Somebody please help!
Simplify the following expression:
(x+5)(3x-1)(3x-2)

Answer 1

9x^3+36x^2-43x+10

Explanation:

(x+5)(3x-1)(3x-2)

First solve (x+5)(3x-1):

3x^2-x+15x-5

3x^2+14x-5

Then use that to multiply with (3x-2)

(3x^2+14x-5)(3x-2)

9x^3-6x^2+42x^2-28x-15x+10

9x^3+36x^2-43x+10

Answer:

9x^3+36x^2-43x+10

Answer 2

To simplify the expression (x+5)(3x-1)(3x-2), we can use the distributive property of multiplication and combine like terms:

(x+5)(3x-1)(3x-2)

= (x(3x-1)+5(3x-1))(3x-2) [distributive property of multiplication]

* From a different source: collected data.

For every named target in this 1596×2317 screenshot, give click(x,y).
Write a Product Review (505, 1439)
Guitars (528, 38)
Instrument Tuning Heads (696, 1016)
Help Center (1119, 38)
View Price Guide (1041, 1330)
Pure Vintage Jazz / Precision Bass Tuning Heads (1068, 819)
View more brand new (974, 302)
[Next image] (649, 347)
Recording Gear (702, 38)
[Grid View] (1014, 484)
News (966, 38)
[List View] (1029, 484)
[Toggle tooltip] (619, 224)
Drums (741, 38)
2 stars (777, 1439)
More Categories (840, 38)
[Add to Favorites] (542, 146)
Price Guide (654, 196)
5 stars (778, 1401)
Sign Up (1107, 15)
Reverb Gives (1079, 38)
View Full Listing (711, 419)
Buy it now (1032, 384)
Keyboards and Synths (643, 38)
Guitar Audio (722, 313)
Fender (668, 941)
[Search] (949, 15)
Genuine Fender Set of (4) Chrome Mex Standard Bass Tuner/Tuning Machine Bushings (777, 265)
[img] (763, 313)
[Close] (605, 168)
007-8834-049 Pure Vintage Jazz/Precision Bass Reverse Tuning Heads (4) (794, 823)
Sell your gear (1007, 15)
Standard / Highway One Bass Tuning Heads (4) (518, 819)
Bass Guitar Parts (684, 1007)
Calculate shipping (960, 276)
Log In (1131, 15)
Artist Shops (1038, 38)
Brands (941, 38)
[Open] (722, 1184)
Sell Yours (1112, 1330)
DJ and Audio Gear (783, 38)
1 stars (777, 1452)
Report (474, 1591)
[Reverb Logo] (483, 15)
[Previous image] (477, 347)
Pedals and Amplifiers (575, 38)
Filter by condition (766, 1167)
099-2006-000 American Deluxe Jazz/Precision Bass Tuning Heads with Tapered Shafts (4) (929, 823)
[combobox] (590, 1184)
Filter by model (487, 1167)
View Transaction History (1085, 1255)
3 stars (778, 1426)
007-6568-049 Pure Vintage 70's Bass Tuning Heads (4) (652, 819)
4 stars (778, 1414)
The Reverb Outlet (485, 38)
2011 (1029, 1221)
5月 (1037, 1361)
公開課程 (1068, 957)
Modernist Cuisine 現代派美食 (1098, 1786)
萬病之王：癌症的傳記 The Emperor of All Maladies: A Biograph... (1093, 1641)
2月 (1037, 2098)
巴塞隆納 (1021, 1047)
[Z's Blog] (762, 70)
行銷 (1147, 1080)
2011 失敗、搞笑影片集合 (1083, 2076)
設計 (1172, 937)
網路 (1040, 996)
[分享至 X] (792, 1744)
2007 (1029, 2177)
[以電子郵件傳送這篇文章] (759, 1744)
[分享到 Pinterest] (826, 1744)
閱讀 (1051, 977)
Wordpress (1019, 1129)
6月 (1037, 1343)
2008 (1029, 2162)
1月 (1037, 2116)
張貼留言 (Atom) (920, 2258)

= (3x^2-x+15x-5)(3x-2) [distributive property of multiplication again]

= (3x^2+14x-5)(3x-2) [combine like terms]

To multiply the two factors, we can use the FOIL method:

(3x^2+14x-5)(3x-2)

= 3x^2(3x) + 14x(3x) - 5(3x) - 2(3x^2) - 2(14x) + 2(5) [FOIL method]

= 9x^3 + 42x^2 - 15x - 6x^2 - 28x + 10 [combine like terms]

= 9x^3 + 36x^2 - 43x + 10 [combine like terms]

Therefore, (x+5)(3x-1)(3x-2) simplifies to 9x^3 + 36x^2 - 43x + 10.